As I have recently observed, the trend movement of the yen in 2564 remains a closely watched topic among Asian investors, especially as the yen is testing its historic lows.



What’s interesting is that over the past ten years, the yen has depreciated by more than 30% against the baht. The JPY/THB exchange rate is currently trading at 0.2176 baht per yen, which is slightly above the long-term support level, but still near the lows.

The main reason for the yen’s depreciation comes from differing monetary policies. Japan continues to pursue a very accommodative monetary policy, with negative interest rates (-0.1%) and yield curve control (YCC). Meanwhile, the U.S. and European central banks have started to adjust their policies. It is this interest rate differential that keeps the yen weak.

However, signs of change are emerging. In the second quarter of 2025, the Bank of Japan reduced its bond purchases from 9 trillion yen to 7.5 trillion yen. This suggests preparations to exit the most ultra-loose phase of policy, which could bring the yen a slight rebound.

When it comes to the yen outlook, for the remainder of 2025 and into 2026, the key factors to watch are:

First, global inflation and interest rate differentials. If the Fed continues to cut interest rates but Japan tightens its policy, this differential could support the yen strengthening.

Second, the direction of Japan’s monetary policy. A clear exit from easing would strongly support the yen, but if the shift is carried out slowly, it could limit the extent of the rebound.

Third, Japan’s economy is expected to be the world’s fifth-largest in 2025, with GDP of approximately $4.19 trillion, highlighting the importance of monitoring Japan’s economic conditions.

For late 2025, if events unfold as expected, the yen may recover to the 0.2250–0.2300 range. But if Japan’s policy does not change clearly, the yen could test new lows.

Entering 2026, the long-term chart of JPY/THB shows a continuing downward trend since 2012. If support at 0.2150 holds, the yen could gradually strengthen toward 0.2300–0.2400. However, if it cannot maintain this base, the yen could test new lows below 0.2100, especially if Japan continues to ease its policy.

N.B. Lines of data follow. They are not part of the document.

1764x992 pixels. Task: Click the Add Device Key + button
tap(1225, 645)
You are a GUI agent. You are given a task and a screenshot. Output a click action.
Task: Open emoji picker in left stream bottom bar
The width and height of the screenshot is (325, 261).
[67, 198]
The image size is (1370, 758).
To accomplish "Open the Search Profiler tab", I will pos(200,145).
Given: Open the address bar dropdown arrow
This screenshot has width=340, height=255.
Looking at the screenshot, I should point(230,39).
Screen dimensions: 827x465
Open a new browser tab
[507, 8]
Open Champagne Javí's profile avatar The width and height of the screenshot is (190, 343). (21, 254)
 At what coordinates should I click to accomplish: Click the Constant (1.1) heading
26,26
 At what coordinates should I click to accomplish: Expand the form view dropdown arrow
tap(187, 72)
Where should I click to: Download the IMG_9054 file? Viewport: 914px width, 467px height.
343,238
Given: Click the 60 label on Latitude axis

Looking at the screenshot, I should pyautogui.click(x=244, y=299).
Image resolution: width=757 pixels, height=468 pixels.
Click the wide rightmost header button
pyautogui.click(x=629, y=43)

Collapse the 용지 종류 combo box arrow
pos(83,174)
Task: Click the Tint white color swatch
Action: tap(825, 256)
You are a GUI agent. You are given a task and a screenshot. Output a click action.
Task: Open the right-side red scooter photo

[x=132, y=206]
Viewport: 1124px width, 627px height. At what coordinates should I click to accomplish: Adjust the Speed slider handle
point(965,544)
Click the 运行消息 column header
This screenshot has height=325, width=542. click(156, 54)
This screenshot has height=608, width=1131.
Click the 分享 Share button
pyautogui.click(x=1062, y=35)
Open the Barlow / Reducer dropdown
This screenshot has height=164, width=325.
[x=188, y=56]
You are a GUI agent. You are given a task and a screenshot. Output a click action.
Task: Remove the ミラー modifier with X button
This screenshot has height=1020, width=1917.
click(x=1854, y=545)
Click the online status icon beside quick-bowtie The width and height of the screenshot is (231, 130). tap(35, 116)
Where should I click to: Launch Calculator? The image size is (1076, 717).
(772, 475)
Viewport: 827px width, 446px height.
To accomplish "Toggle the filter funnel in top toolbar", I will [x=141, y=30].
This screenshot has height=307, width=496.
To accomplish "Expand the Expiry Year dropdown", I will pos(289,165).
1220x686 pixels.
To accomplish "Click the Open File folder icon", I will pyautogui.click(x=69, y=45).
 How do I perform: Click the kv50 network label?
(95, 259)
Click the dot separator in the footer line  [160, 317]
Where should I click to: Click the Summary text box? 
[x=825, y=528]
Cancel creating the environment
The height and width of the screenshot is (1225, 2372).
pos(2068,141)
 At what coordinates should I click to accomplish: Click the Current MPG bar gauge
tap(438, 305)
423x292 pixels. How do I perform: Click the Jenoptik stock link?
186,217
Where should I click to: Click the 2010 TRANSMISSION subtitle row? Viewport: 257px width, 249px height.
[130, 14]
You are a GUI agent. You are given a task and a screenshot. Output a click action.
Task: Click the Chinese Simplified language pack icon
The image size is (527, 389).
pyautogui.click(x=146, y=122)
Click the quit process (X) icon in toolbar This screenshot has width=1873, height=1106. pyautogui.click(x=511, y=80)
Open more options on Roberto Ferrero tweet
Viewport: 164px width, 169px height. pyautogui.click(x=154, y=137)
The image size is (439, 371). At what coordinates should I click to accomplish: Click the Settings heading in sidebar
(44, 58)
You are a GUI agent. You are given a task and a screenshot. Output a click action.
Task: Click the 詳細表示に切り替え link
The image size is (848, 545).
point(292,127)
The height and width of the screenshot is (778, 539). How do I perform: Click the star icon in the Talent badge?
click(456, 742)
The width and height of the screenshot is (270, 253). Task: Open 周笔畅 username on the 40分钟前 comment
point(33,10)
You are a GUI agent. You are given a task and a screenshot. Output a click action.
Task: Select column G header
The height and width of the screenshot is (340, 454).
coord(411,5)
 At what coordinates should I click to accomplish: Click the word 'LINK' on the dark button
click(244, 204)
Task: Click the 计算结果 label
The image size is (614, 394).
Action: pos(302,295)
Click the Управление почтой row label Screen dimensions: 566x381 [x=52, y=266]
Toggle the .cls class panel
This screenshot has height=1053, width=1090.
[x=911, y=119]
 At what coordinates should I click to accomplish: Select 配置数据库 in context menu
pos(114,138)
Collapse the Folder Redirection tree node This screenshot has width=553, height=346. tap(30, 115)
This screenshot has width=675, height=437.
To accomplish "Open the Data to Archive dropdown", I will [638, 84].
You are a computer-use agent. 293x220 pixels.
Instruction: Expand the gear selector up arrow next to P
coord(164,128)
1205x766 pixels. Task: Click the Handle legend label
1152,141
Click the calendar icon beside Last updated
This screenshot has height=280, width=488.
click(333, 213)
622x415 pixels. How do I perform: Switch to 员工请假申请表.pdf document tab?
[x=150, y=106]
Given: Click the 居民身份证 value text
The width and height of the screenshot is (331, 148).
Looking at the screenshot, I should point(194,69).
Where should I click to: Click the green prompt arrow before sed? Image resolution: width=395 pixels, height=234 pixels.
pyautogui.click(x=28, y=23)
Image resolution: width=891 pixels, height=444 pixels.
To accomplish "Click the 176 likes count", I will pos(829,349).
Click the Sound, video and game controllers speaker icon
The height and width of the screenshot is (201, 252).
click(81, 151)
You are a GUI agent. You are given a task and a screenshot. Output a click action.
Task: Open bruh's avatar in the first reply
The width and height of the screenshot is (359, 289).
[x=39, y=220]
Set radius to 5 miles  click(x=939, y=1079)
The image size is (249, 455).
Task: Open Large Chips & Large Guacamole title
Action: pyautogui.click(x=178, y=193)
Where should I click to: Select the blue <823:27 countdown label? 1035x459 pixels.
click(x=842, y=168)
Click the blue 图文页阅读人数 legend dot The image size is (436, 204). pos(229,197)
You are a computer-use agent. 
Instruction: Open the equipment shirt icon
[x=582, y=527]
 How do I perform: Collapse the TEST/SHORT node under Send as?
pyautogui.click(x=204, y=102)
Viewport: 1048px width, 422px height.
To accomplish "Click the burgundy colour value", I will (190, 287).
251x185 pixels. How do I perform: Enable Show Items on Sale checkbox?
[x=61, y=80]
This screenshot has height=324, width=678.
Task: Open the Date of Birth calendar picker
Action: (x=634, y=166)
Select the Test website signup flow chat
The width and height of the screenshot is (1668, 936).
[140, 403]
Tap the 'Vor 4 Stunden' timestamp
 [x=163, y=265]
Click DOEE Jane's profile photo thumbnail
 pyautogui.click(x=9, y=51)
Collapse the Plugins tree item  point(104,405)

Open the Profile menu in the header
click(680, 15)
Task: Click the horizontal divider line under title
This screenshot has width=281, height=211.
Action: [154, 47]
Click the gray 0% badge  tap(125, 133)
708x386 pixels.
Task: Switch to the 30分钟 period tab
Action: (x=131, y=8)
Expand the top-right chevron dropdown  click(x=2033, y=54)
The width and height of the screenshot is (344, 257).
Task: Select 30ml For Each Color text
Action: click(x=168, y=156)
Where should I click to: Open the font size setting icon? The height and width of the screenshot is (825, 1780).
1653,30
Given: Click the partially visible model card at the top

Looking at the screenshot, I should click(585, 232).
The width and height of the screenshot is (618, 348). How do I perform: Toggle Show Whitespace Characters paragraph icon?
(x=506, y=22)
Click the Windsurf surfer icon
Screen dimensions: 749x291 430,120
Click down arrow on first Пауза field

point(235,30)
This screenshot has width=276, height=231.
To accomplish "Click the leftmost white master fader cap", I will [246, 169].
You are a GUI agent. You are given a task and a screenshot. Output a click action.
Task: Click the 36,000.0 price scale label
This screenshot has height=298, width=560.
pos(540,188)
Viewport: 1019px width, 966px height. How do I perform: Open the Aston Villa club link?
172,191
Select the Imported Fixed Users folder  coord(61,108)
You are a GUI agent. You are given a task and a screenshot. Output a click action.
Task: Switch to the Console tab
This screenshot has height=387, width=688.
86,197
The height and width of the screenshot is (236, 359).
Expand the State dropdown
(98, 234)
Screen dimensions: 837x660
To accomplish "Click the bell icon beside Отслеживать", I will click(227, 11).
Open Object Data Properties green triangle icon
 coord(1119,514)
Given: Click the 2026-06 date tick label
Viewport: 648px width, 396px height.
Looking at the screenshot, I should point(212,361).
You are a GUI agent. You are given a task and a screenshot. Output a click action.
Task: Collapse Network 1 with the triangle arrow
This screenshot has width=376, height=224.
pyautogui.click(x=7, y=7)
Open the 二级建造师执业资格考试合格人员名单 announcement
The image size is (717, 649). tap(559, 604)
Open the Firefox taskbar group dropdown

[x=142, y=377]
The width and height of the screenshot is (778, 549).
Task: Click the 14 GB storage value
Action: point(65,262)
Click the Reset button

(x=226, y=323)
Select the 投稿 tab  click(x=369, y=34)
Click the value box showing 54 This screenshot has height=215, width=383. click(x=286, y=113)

An important factor that is often overlooked is that the yen continues to function as a global safe-haven asset. Therefore, if geopolitical risks or a financial crisis emerges, the yen could appreciate rapidly. In addition, conflicts in Asia could increase demand for the yen as a regional safe-haven asset.

Based on current technical indicators, seven indicators signal sell, one indicates buy, and five are neutral. This suggests downward pressure on the yen in the short term, but long-term support levels may also indicate a potential reversal if market sentiment changes.

Overall, the yen trend in 2564 and continuing into 2026 will largely depend on decisions by the Bank of Japan. 2025–2026 could be a crucial turning point, because Japan’s monetary policy may shift from easing to tightening. Traders and investors should closely monitor BOJ policy signals, as this change will significantly affect exchange rates and the Japanese stock market.